Remember-26 暖かな和集合/直前の準備とか

――目が覚めた。

 いや、目が覚めたというよりは“さっきまで気を失っていて、たった今意識を取り戻した”と表現した方が良いぐらいに眼が冴えて思考が冴え渡っている。

 反ギルド団体の件で眠りが浅くなっているのかもしれない……その上微妙に緊張していて、もう一度寝る気にはなれなかった。


 ……というか、さっきから顔に藁がチクチク刺さってこのまま大人しく寝ていられそうにない。でも思ったより藁の中は温かくて寝心地はそこまで悪くなかった。流石に冬は寒くて眠れそうにはないが。


「……えっと。上着、上着は……」


 身体を覆う藁の山から抜け出して、壁に立てかけていた農具の柄に引っかけていた上着を羽織る。

 ……ええっと、昨日は何をしていたんだっけ。テンションの高いシャーリィと乾燥したパンを食べて、一緒に藁に埋もれて寝て……なんだ、それだけだった。同じベッドで寝たけど藁なので同じと言って良いのかよく分からない。


『目が覚めたかい? 疲れが残ってなければ良いんだが』

「ん……おはよう、ベル」

『ああ、おはよう……プッ、頭に藁が突き刺さってるぞ』

「ホントだ、二本……三本も髪の毛に絡まってた。ッ、服の中にも藁が入ってるし……ところでシャーリィはどこに? 何処にも姿が無いんだが」

『私には分からないよ。声とか物音は聞こえるけどポケットの中だと外が見えないからな』

「確かに見えないよな……今度ポケットにのぞき穴を開けるか」

『いや、一つ案がある。私がガラスとか鏡みたいな反射物に移れるのなら、ユウマの瞳の中に移れば周りが見えるかもしれないって思ったんだけど』

「うーん……なんか怖いから要検討で」


 そんな会話をしながら小屋の外に出る。外の空は薄紫色が滲んでいて、薄い雲がパンに塗るクリームみたいに塗り広げられていた。

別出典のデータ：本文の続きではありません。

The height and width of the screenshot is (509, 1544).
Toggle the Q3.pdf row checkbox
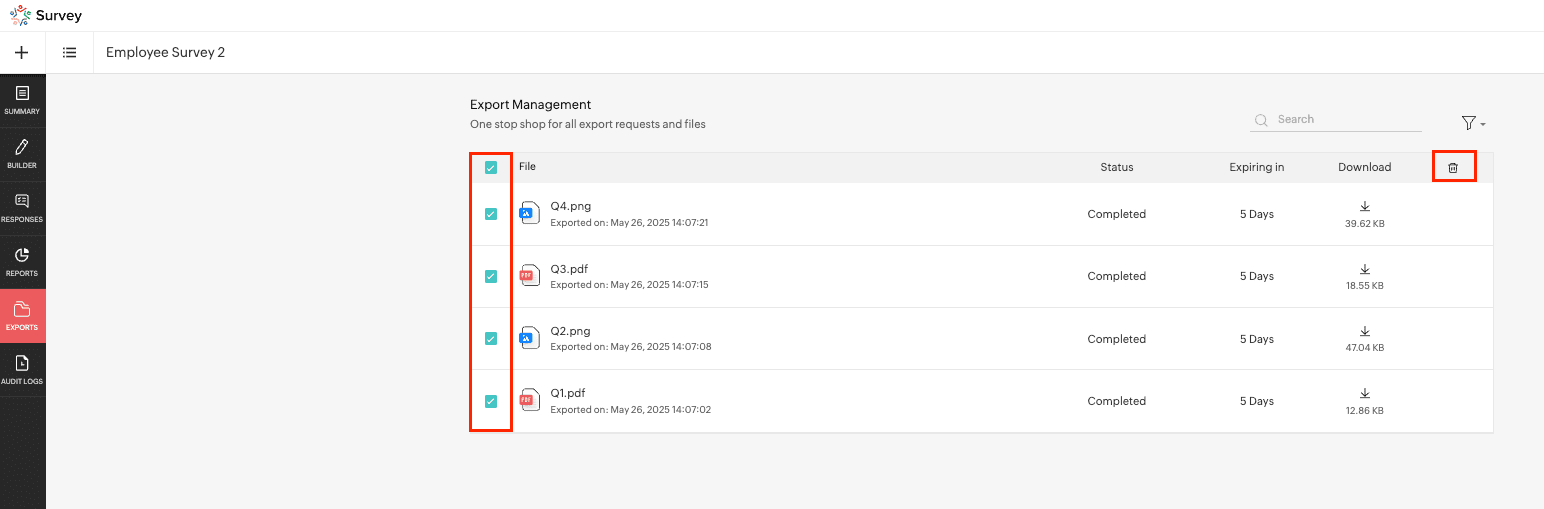tap(490, 276)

 外は……人の気配がまるでない。夜ほどではないが空気も冷えている。周囲を見渡してもシャーリィの姿はおろか、人の影なんてどこにも――


「おはよう、ユウマ」

「え――」


 すぐ背後――いや、頭上からそんな声を投げかけられて振り返る。そこには小屋の屋根に腰掛けているシャーリィの姿があった。


『おはよう。随分早いじゃないか』

「おはようベル。ユウマはちゃんと起きてくれた?」

「ええっと……シャーリィ? そこで何をしてるんだ」

「なーんにも。強いて言うなら外の風に当たってのんびりしているって感じかしら」


 のんびりと述べながらシャーリィは足を揺らして、早朝の風を浴びていた。それから、シャーリィはこちらを見下ろしながら隣をポンポン、と叩いた。

 ……今のは“隣においで”という意味なのだろうか?


「そこまで届く気がしないんだけど……ふッ!」

「ッ、任せなさいって……っと」


 シャーリィの隣に目掛けて跳躍し、即座に転生したシャーリィに腕を引っ張り上げられる。肩が痛いけど無事になんとかシャーリィの隣に座ることができた。


「ありがとう。ってか、本当に羨ましいな……」

「羨ましいって……ああ、転生のこと?」

「だって“コレ”をやるだけで良いじゃないか。俺は命がけで転生するのに、そっちは簡単に転生できるだなんて」


 首を人差し指でピッと切るジェスチャーをすると、あーなるほどねぇ、と転生使い同士でしか通じないやり取りが成立した。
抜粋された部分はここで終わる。